### Set exercise
Reproduce every line of the listing below verbatim, keeping each character and line break unchanged.
══ Source records
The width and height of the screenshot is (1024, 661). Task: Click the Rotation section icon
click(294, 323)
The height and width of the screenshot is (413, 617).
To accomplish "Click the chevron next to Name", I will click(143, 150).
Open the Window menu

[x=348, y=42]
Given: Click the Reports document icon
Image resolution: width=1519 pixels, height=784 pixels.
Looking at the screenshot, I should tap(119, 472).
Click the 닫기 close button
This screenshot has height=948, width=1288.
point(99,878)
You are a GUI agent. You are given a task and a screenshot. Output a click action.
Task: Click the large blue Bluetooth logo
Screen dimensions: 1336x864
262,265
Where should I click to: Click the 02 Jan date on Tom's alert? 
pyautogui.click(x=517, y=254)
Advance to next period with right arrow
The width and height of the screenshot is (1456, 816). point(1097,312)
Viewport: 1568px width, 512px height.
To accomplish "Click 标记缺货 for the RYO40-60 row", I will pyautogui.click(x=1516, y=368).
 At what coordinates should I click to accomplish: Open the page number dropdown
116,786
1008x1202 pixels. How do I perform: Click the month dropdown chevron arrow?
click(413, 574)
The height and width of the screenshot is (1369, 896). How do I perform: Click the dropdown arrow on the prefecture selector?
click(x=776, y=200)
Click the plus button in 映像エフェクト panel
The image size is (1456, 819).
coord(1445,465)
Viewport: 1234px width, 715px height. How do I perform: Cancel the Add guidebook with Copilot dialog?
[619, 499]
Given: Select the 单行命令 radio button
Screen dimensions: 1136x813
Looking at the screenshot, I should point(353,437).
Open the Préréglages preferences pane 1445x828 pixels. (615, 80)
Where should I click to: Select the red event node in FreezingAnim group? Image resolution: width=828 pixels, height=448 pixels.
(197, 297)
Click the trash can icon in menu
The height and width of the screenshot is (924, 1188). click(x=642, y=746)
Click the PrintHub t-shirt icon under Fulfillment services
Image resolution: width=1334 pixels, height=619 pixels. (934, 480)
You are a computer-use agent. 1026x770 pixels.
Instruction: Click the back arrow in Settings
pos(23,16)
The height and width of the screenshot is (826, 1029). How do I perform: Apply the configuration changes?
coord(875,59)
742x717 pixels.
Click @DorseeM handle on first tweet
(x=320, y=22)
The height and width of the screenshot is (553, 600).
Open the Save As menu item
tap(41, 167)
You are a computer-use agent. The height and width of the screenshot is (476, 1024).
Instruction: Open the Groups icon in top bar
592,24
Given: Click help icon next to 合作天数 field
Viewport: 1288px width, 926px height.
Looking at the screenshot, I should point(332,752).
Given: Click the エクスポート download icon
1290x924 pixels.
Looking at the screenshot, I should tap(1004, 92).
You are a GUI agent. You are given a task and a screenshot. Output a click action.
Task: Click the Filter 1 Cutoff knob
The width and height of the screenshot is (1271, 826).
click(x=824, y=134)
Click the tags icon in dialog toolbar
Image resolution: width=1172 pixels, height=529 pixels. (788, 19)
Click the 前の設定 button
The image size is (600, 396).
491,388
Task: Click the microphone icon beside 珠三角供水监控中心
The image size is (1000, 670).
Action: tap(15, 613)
════
### The response
The width and height of the screenshot is (1024, 661). Task: Click the Rotation section icon
click(294, 323)
The height and width of the screenshot is (413, 617).
To accomplish "Click the chevron next to Name", I will click(143, 150).
Open the Window menu

[x=348, y=42]
Given: Click the Reports document icon
Image resolution: width=1519 pixels, height=784 pixels.
Looking at the screenshot, I should tap(119, 472).
Click the 닫기 close button
This screenshot has height=948, width=1288.
point(99,878)
You are a GUI agent. You are given a task and a screenshot. Output a click action.
Task: Click the large blue Bluetooth logo
Screen dimensions: 1336x864
262,265
Where should I click to: Click the 02 Jan date on Tom's alert? 
pyautogui.click(x=517, y=254)
Advance to next period with right arrow
The width and height of the screenshot is (1456, 816). point(1097,312)
Viewport: 1568px width, 512px height.
To accomplish "Click 标记缺货 for the RYO40-60 row", I will pyautogui.click(x=1516, y=368).
 At what coordinates should I click to accomplish: Open the page number dropdown
116,786
1008x1202 pixels. How do I perform: Click the month dropdown chevron arrow?
click(413, 574)
The height and width of the screenshot is (1369, 896). How do I perform: Click the dropdown arrow on the prefecture selector?
click(x=776, y=200)
Click the plus button in 映像エフェクト panel
The image size is (1456, 819).
coord(1445,465)
Viewport: 1234px width, 715px height. How do I perform: Cancel the Add guidebook with Copilot dialog?
[619, 499]
Given: Select the 单行命令 radio button
Screen dimensions: 1136x813
Looking at the screenshot, I should point(353,437).
Open the Préréglages preferences pane 1445x828 pixels. (615, 80)
Where should I click to: Select the red event node in FreezingAnim group? Image resolution: width=828 pixels, height=448 pixels.
(197, 297)
Click the trash can icon in menu
The height and width of the screenshot is (924, 1188). click(x=642, y=746)
Click the PrintHub t-shirt icon under Fulfillment services
Image resolution: width=1334 pixels, height=619 pixels. (934, 480)
You are a computer-use agent. 1026x770 pixels.
Instruction: Click the back arrow in Settings
pos(23,16)
The height and width of the screenshot is (826, 1029). How do I perform: Apply the configuration changes?
coord(875,59)
742x717 pixels.
Click @DorseeM handle on first tweet
(x=320, y=22)
The height and width of the screenshot is (553, 600).
Open the Save As menu item
tap(41, 167)
You are a computer-use agent. The height and width of the screenshot is (476, 1024).
Instruction: Open the Groups icon in top bar
592,24
Given: Click help icon next to 合作天数 field
Viewport: 1288px width, 926px height.
Looking at the screenshot, I should point(332,752).
Given: Click the エクスポート download icon
1290x924 pixels.
Looking at the screenshot, I should tap(1004, 92).
You are a GUI agent. You are given a task and a screenshot. Output a click action.
Task: Click the Filter 1 Cutoff knob
The width and height of the screenshot is (1271, 826).
click(x=824, y=134)
Click the tags icon in dialog toolbar
Image resolution: width=1172 pixels, height=529 pixels. (788, 19)
Click the 前の設定 button
The image size is (600, 396).
491,388
Task: Click the microphone icon beside 珠三角供水监控中心
The image size is (1000, 670).
Action: tap(15, 613)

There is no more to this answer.